# DIRECTIONS FOR THIS TASK
All the data below needs to be retyped exactly as shown.

○ ○ ○ ○

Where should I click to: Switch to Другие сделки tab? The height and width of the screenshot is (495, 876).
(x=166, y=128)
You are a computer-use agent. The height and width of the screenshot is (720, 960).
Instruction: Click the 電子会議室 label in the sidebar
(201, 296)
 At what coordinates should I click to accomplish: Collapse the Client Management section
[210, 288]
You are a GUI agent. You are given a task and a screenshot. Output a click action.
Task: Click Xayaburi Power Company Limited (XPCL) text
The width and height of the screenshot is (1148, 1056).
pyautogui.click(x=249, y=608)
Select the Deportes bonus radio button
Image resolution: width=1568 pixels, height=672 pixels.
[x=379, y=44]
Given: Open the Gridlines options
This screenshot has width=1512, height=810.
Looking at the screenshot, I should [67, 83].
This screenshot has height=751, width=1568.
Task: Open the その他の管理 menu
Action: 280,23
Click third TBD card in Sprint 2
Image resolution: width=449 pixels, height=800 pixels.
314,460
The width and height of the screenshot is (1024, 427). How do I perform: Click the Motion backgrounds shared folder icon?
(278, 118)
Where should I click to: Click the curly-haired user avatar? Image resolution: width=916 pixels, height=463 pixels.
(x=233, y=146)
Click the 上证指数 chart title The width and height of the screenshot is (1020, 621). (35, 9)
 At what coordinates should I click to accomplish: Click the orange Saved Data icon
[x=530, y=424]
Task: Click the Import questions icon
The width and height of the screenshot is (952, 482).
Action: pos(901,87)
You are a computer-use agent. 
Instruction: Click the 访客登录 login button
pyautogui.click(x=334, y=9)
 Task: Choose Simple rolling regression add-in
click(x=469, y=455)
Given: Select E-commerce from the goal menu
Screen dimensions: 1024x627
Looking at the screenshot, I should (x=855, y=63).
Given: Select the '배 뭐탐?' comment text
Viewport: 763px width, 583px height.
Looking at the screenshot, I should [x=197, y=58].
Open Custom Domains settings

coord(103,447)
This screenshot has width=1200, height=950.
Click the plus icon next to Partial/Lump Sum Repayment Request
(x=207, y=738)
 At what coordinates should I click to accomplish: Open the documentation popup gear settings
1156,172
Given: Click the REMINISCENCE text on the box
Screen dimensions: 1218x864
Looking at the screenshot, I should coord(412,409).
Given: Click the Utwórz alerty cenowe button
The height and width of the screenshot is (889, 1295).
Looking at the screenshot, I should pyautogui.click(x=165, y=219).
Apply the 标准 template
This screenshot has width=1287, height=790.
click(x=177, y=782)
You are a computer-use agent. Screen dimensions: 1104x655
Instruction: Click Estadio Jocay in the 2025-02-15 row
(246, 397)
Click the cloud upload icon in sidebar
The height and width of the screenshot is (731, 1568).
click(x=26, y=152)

○ ○ ○ ○

# EXERCISE SOLUTION
Where should I click to: Switch to Другие сделки tab? The height and width of the screenshot is (495, 876).
(x=166, y=128)
You are a computer-use agent. The height and width of the screenshot is (720, 960).
Instruction: Click the 電子会議室 label in the sidebar
(201, 296)
 At what coordinates should I click to accomplish: Collapse the Client Management section
[210, 288]
You are a GUI agent. You are given a task and a screenshot. Output a click action.
Task: Click Xayaburi Power Company Limited (XPCL) text
The width and height of the screenshot is (1148, 1056).
pyautogui.click(x=249, y=608)
Select the Deportes bonus radio button
Image resolution: width=1568 pixels, height=672 pixels.
[x=379, y=44]
Given: Open the Gridlines options
This screenshot has width=1512, height=810.
Looking at the screenshot, I should [67, 83].
This screenshot has height=751, width=1568.
Task: Open the その他の管理 menu
Action: 280,23
Click third TBD card in Sprint 2
Image resolution: width=449 pixels, height=800 pixels.
314,460
The width and height of the screenshot is (1024, 427). How do I perform: Click the Motion backgrounds shared folder icon?
(278, 118)
Where should I click to: Click the curly-haired user avatar? Image resolution: width=916 pixels, height=463 pixels.
(x=233, y=146)
Click the 上证指数 chart title The width and height of the screenshot is (1020, 621). (35, 9)
 At what coordinates should I click to accomplish: Click the orange Saved Data icon
[x=530, y=424]
Task: Click the Import questions icon
The width and height of the screenshot is (952, 482).
Action: pos(901,87)
You are a computer-use agent. 
Instruction: Click the 访客登录 login button
pyautogui.click(x=334, y=9)
 Task: Choose Simple rolling regression add-in
click(x=469, y=455)
Given: Select E-commerce from the goal menu
Screen dimensions: 1024x627
Looking at the screenshot, I should (x=855, y=63).
Given: Select the '배 뭐탐?' comment text
Viewport: 763px width, 583px height.
Looking at the screenshot, I should [x=197, y=58].
Open Custom Domains settings

coord(103,447)
This screenshot has width=1200, height=950.
Click the plus icon next to Partial/Lump Sum Repayment Request
(x=207, y=738)
 At what coordinates should I click to accomplish: Open the documentation popup gear settings
1156,172
Given: Click the REMINISCENCE text on the box
Screen dimensions: 1218x864
Looking at the screenshot, I should coord(412,409).
Given: Click the Utwórz alerty cenowe button
The height and width of the screenshot is (889, 1295).
Looking at the screenshot, I should pyautogui.click(x=165, y=219).
Apply the 标准 template
This screenshot has width=1287, height=790.
click(x=177, y=782)
You are a computer-use agent. Screen dimensions: 1104x655
Instruction: Click Estadio Jocay in the 2025-02-15 row
(246, 397)
Click the cloud upload icon in sidebar
The height and width of the screenshot is (731, 1568).
click(x=26, y=152)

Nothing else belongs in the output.